◆ **Task material**:
------------------------------------------------------------------------

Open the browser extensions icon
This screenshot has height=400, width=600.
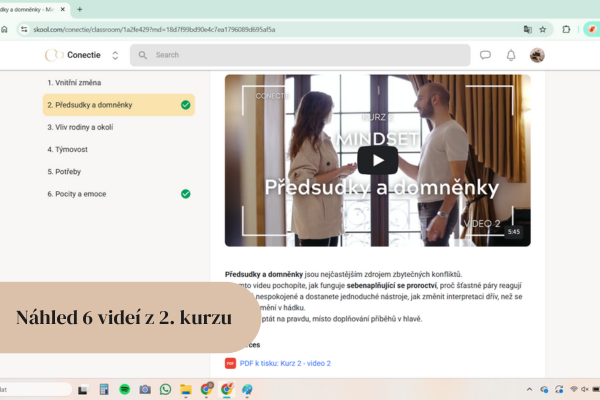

------------------------------------------------------------------------

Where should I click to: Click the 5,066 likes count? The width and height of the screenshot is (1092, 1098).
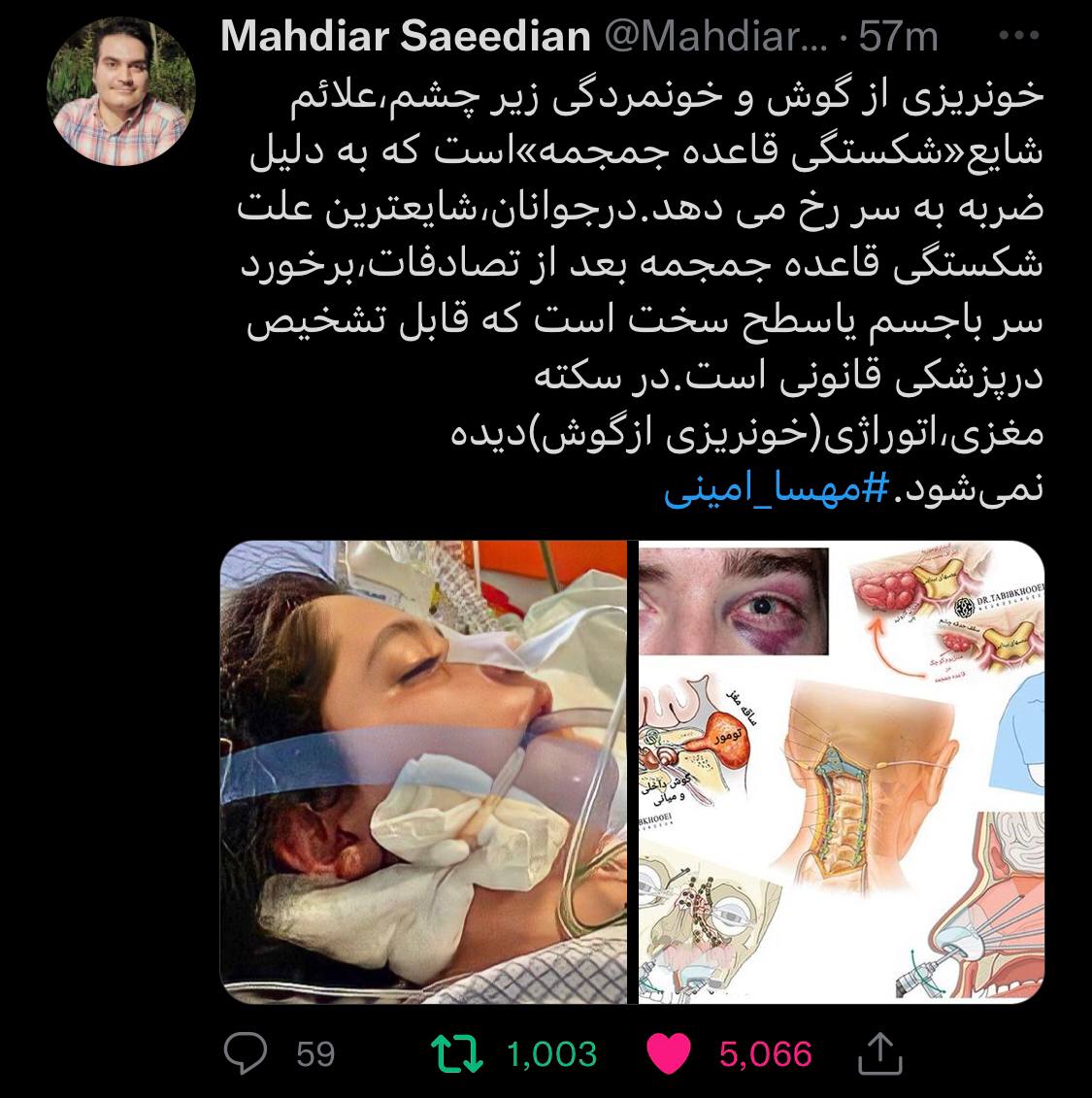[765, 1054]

------------------------------------------------------------------------

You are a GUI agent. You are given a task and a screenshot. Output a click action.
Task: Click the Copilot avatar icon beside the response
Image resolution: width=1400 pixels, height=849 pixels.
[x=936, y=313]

------------------------------------------------------------------------

◆ **What the task requires**:
Set down again, word for word, the stretch of records from the line with "Open the browser extensions icon" to the line with "This screenshot has height=400, width=600.", both of those lines included.

◆ **Exercise response**:
Open the browser extensions icon
This screenshot has height=400, width=600.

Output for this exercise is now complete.